Collected data entries
== Segment start ==

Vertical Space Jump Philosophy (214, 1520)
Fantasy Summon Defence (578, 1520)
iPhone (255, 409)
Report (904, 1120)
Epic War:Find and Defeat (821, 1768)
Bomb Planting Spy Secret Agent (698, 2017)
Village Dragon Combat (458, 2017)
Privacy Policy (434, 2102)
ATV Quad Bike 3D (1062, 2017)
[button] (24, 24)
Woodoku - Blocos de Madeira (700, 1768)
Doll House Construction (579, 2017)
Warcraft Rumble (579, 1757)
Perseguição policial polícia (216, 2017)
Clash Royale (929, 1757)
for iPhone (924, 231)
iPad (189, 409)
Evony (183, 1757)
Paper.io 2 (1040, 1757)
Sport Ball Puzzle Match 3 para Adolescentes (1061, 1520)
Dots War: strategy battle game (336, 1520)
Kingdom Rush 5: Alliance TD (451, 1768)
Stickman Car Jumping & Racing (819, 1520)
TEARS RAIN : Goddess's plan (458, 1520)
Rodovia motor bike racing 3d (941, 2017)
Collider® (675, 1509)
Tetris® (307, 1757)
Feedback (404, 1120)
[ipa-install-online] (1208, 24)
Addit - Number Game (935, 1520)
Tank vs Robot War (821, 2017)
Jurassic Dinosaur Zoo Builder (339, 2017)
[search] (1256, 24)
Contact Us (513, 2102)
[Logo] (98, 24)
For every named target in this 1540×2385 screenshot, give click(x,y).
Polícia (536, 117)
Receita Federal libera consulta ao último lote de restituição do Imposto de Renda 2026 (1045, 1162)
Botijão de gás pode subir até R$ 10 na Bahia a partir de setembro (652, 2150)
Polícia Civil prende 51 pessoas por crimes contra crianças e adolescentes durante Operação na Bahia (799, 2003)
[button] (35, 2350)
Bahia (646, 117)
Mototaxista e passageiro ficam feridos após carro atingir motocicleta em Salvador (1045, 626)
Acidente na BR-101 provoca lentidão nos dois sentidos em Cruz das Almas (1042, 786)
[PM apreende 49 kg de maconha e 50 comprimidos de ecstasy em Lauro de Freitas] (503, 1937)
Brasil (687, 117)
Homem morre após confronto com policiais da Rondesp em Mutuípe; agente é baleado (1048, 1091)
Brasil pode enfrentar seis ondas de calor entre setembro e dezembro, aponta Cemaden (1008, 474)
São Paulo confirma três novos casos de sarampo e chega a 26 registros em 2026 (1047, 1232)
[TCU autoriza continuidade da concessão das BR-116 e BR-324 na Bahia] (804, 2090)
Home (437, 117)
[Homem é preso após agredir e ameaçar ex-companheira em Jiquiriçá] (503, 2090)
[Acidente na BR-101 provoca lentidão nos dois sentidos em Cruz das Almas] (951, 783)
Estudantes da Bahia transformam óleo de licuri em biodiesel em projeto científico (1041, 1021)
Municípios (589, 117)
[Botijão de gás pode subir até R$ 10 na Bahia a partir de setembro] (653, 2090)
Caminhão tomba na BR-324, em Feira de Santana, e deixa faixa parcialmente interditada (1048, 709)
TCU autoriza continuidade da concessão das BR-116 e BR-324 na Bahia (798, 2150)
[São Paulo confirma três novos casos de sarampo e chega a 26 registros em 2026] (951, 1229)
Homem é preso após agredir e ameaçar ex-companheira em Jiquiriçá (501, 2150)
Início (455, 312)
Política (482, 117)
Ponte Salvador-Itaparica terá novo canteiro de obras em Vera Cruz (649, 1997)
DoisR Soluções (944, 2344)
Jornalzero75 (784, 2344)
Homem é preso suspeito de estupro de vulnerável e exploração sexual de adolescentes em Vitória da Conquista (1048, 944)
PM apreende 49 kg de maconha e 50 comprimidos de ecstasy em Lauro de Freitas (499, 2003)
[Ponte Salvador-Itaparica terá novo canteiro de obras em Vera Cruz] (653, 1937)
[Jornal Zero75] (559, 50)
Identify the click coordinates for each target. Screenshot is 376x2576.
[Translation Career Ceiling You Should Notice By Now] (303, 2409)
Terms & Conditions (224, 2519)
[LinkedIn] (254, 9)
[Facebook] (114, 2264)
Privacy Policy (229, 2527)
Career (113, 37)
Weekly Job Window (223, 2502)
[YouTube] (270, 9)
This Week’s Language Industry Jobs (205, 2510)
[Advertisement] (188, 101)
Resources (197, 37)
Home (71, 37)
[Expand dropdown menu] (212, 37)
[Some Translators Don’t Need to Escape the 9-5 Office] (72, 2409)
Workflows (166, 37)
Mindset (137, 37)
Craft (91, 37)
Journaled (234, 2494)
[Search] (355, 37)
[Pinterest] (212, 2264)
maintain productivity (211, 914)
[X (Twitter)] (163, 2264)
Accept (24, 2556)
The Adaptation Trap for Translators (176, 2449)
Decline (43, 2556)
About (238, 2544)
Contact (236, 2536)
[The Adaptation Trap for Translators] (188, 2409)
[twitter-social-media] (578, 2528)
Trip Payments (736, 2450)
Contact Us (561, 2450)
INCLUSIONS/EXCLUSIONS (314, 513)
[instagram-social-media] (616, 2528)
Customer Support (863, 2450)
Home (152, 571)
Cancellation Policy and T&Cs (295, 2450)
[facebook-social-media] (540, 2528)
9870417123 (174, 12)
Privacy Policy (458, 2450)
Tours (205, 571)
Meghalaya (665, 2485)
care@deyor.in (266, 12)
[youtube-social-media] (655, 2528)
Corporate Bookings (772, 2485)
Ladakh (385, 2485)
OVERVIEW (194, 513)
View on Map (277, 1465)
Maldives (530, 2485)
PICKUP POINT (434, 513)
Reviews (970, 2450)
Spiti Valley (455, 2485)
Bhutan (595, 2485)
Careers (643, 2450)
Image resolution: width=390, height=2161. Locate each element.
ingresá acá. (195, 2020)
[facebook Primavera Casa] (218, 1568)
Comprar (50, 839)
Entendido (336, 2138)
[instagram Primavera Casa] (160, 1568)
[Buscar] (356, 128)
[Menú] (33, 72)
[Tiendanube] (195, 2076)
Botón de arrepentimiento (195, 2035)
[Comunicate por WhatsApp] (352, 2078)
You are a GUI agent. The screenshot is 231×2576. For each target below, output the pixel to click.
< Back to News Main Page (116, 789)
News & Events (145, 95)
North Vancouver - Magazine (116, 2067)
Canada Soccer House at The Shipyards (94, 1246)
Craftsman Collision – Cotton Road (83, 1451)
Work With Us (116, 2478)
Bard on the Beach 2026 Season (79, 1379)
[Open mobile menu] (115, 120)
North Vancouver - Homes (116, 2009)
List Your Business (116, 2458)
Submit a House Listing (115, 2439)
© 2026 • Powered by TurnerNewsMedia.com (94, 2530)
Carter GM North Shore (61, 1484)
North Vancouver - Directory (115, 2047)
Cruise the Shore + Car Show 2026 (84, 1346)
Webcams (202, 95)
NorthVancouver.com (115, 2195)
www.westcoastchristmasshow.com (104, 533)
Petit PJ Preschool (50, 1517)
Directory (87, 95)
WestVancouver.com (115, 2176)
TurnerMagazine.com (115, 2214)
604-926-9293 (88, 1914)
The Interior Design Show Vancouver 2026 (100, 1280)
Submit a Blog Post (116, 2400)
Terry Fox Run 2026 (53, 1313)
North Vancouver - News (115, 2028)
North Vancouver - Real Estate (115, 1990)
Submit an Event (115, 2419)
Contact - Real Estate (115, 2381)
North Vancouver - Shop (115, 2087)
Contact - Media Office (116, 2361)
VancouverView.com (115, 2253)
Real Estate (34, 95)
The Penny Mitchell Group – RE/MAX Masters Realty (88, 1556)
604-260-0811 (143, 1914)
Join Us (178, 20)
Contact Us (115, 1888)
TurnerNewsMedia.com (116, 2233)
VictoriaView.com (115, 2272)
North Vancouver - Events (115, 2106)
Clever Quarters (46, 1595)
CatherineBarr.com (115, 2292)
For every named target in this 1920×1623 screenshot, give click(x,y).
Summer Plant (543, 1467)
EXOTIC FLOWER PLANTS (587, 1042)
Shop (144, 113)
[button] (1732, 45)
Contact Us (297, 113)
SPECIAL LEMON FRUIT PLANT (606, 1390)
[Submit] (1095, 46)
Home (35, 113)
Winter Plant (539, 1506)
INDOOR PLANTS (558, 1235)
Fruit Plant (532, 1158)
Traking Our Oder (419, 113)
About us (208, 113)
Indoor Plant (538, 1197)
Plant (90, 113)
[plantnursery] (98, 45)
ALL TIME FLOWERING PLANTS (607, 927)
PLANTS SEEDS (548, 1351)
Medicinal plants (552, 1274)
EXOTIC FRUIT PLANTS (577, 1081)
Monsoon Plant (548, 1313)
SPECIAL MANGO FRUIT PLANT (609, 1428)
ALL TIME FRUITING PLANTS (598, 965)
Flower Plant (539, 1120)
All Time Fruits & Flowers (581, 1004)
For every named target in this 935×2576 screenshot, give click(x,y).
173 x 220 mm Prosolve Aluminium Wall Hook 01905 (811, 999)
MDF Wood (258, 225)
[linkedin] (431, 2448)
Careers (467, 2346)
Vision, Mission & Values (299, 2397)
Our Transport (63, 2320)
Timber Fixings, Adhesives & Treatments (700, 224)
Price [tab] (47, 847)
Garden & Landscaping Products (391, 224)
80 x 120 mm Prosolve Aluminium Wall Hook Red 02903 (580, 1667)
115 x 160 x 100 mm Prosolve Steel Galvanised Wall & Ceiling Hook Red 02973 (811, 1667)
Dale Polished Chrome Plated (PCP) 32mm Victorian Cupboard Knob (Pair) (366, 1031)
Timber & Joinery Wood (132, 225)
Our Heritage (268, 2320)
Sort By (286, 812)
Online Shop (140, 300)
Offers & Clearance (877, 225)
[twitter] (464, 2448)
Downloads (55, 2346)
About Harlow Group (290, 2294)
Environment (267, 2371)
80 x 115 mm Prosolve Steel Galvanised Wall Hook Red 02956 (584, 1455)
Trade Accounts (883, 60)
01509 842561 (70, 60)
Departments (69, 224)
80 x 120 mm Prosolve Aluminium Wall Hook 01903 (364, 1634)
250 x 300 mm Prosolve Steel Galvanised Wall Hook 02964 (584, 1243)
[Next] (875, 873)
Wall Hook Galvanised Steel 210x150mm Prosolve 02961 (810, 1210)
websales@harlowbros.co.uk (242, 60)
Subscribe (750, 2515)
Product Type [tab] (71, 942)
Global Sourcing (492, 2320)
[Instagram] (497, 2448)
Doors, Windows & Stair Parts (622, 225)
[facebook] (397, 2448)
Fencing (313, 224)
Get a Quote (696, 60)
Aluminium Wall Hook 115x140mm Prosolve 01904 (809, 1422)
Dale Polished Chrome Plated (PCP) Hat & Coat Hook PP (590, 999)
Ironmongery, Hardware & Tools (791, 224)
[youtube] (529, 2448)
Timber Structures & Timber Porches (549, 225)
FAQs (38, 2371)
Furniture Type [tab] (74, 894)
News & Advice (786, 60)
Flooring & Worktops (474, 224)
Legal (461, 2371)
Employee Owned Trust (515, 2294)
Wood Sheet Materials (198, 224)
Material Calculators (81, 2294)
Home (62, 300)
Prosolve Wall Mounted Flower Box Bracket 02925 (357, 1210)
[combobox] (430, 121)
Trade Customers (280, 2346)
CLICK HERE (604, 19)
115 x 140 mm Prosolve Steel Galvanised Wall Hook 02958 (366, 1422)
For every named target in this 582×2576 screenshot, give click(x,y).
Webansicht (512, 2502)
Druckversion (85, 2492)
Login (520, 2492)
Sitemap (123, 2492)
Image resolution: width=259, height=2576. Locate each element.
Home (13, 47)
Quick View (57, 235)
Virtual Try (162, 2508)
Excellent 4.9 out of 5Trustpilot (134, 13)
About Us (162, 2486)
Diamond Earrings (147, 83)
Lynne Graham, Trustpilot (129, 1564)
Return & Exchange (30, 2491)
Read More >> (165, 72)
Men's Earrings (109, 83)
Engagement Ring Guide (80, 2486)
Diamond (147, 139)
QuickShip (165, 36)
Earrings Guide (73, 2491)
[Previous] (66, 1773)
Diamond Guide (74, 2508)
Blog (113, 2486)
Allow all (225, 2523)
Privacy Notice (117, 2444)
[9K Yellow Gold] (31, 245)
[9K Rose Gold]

== Segment end ==

#### WHAT YOU SHOULD DO:
Using only the entries above, output the line with "Get a Quote (696, 60)", the line with "Home (62, 300)", and all lines between them, exactly as they stand.

#### OUTPUT OF THE TASK:
Get a Quote (696, 60)
Aluminium Wall Hook 115x140mm Prosolve 01904 (809, 1422)
Dale Polished Chrome Plated (PCP) Hat & Coat Hook PP (590, 999)
Ironmongery, Hardware & Tools (791, 224)
[youtube] (529, 2448)
Timber Structures & Timber Porches (549, 225)
FAQs (38, 2371)
Furniture Type [tab] (74, 894)
News & Advice (786, 60)
Flooring & Worktops (474, 224)
Legal (461, 2371)
Employee Owned Trust (515, 2294)
Wood Sheet Materials (198, 224)
Material Calculators (81, 2294)
Home (62, 300)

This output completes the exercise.